Personal information
- Date of birth: 10 November 1982 (age 43)
- Place of birth: Istanbul, Turkey
- Height: 1.79 m (5 ft 10 in)
- Position: Right full back

Youth career
- Gaziosmanpaşaspor

Senior career*
- Years: Team / Apps / (Gls)
- 2000–2001: Gaziosmanpaşaspor / 24 / (1)
- 2001–2004: Adanaspor / 76 / (0)
- 2004–2005: Galatasaray / 0 / (0)
- 2005: Kayserispor / 8 / (0)
- 2005–2006: Ankaragücü / 17 / (0)
- 2007: Diyarbakirspor / 16 / (0)
- 2007–2008: Mardinspor / 12 / (0)
- 2008–2010: Boluspor / 43 / (0)
- 2010–2011: Kayseri Erciyesspor / 21 / (0)
- 2011–2013: Tavşanlı Linyitspor / 27 / (0)
- 2013: Şanlıurfaspor / 8 / (0)
- 2013–2015: İstanbul Güngörenspor / 9 / (0)

International career
- 1997–1998: Turkey U15 / 20 / (0)
- 1998–1999: Turkey U16 / 8 / (1)
- 1999–2000: Turkey U17 / 26 / (0)
- 1998–2000: Turkey U18 / 19 / (2)
- 2000: Turkey U19 / 4 / (0)
- 2001: Turkey U20 / 6 / (0)
- 2002–2003: Turkey U21 / 12 / (1)

= İbrahim Yavuz =

Turkish footballer

İbrahim Yavuz (born 10 November 1982) is a Turkish former professional footballer.
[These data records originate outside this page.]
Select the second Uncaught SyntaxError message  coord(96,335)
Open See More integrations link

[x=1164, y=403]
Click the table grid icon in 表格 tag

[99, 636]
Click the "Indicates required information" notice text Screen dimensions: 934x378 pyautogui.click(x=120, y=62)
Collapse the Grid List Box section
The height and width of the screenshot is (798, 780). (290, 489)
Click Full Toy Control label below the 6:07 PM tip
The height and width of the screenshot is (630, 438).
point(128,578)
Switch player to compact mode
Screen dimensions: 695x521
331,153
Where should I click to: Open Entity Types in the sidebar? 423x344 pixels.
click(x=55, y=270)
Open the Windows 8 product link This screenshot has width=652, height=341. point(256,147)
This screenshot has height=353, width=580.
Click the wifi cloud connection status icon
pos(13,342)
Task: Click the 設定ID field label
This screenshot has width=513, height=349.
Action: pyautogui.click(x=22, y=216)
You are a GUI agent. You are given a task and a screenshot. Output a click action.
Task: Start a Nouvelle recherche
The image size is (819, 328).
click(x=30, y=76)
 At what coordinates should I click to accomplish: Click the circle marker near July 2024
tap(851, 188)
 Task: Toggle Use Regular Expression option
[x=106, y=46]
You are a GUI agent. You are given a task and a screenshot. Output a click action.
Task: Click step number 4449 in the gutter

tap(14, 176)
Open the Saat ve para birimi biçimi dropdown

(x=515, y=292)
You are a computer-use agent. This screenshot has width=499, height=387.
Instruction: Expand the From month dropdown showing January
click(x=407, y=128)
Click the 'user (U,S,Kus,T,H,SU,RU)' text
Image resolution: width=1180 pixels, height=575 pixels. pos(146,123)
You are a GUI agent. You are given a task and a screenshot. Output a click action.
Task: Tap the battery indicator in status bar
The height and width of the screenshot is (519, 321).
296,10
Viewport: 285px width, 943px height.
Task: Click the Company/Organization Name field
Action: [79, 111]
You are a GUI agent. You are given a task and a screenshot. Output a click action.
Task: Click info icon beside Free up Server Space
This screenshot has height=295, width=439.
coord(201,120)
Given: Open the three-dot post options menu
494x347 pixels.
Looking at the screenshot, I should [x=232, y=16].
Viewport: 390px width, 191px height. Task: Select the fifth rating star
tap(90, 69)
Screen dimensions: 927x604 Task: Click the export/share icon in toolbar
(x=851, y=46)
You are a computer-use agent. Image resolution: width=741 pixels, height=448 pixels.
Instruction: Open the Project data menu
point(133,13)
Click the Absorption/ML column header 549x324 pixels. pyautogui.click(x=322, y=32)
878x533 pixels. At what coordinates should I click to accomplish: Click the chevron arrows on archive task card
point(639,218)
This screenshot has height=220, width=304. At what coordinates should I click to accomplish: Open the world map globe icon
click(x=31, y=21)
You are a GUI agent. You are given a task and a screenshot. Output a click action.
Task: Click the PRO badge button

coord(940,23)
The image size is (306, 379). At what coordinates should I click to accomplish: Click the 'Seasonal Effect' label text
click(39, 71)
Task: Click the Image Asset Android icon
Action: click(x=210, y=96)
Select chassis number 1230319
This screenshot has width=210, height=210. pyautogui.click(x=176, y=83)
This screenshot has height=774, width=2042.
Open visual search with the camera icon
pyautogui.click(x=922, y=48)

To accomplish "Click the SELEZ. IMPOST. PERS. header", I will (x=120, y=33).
He played as a right fullback.

==Life and career==
Yavuz began his career at local club Gaziosmanpaşaspor. He spent most of his career at Adanaspor. He was first called up to the Turkey U-15 team in 1997. Yavuz competed at every youth level, but was never selected for the senior squad.